Today morning a differential backup job failed on one of the instances running SQL Server 2005. The error message with which it failed is as below.
Msg 845, Level 17, State 1, Server [ServerName], Line 2 Time-out occurred while waiting for buffer latch type 4 for page (9:8677305), database ID 7. Msg 3013, Level 16, State 1, Server [ServerName], Line 2 BACKUP DATABASE is terminating abnormally.
The first thing I did was to check which processes are currently active on that database.
SELECT * FROM sys.dm_exec_requests WHERE database_id = 7
The query gave this output.
Look at what session id 109 is doing. DBCC SHRINKFILE! There was a request from the Application team sometime back, that we keep shrinking the primary file group until there is no free space left. We had informed them of the performance issue that this process will have on the instance. But they wanted to reclaim the space on that filegroup, since they had moved the bigger tables to a new filegroup. After all, every MB of SAN storage is $. We had setup a job which runs DBCC SHRINKFILE on each of the data files in the Primary File group.

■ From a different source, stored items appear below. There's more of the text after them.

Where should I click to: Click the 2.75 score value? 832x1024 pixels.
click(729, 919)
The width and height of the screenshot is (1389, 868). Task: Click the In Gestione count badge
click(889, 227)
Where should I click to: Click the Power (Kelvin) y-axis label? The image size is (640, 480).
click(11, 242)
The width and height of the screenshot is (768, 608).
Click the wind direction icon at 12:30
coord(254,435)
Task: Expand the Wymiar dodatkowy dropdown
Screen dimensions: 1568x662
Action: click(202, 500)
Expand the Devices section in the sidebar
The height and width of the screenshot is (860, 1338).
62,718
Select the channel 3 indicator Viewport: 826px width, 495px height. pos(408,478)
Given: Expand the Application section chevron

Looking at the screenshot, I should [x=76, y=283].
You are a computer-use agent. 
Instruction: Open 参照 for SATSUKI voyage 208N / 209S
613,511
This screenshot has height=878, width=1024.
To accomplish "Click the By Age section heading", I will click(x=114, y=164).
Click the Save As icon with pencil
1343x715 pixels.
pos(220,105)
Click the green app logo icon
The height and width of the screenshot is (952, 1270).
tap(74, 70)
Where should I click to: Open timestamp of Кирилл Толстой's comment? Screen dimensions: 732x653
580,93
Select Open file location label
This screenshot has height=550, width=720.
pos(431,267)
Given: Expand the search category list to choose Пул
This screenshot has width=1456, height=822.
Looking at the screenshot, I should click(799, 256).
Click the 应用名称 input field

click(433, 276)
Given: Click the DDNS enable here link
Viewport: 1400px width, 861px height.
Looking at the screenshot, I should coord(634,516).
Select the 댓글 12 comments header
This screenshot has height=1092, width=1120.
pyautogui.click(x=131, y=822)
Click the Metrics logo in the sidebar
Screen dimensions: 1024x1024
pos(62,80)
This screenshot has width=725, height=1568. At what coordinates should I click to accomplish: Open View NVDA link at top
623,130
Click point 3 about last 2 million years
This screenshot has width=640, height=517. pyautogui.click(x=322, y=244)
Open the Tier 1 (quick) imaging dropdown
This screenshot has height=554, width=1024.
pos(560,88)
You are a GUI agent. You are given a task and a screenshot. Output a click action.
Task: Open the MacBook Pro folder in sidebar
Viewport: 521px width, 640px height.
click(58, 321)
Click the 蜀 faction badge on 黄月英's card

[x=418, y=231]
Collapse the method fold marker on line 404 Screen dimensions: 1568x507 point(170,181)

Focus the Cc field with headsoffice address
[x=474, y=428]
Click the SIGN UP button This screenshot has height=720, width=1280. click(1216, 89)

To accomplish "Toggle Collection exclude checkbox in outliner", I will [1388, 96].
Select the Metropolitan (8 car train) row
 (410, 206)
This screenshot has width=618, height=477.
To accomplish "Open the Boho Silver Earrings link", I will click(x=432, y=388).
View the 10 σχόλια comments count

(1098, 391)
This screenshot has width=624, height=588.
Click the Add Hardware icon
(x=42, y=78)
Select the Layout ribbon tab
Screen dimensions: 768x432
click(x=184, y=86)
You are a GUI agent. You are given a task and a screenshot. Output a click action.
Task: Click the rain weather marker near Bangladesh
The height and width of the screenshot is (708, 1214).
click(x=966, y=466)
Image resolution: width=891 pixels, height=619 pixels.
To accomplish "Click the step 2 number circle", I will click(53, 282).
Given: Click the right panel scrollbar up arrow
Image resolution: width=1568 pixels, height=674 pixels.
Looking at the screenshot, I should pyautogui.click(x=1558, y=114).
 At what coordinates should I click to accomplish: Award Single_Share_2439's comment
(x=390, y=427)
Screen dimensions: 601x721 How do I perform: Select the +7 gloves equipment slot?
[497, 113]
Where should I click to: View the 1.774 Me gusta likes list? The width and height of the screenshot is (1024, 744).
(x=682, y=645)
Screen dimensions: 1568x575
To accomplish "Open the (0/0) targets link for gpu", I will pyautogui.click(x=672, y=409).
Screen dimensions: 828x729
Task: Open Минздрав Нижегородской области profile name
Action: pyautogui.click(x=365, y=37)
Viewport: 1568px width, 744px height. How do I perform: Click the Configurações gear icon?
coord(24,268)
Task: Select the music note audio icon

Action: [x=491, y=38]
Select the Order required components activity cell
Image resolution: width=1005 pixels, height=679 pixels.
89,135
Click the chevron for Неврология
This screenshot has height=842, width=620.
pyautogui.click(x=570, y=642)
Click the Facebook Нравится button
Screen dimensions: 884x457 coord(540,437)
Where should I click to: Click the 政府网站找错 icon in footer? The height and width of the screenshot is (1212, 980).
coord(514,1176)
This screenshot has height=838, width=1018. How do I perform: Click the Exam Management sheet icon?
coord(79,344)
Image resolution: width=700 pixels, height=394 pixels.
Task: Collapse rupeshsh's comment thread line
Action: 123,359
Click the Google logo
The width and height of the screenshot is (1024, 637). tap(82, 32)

How is SHRINKFILE affecting the backup? As per this KB article when the instance is under heavy stress load, users will experience Error 844 and Error 845. It also mentions that Frequent database AutoGrow or AutoShrink operations can also be one of the causes. In our case AutoGrow property was properly set. But the “shrink job” was causing more damage even though the AutoShrink option was not enabled. In order to check the number of locks held on the database, I executed the below query.
select request_mode, count(*) as Total from sys.dm_tran_locks where resource_database_id= 7 group by request_mode order by count(*) desc
The output was
The number of X (exclusive) locks held on the database was 107. Since we were sure of the reason for the backup failure, we went ahead and stopped the “Shrink Job”. I executed the same query after stopping the job and the number of X locks dropped to just 1!
As expected the differential backup job completed without any issues after stopping the shrink job. This is one of the many negative impacts of shrinking a database.
Since this database is shrinking at a rate of 20 GB/day, my team will have to deal with these issues at least for the next one year!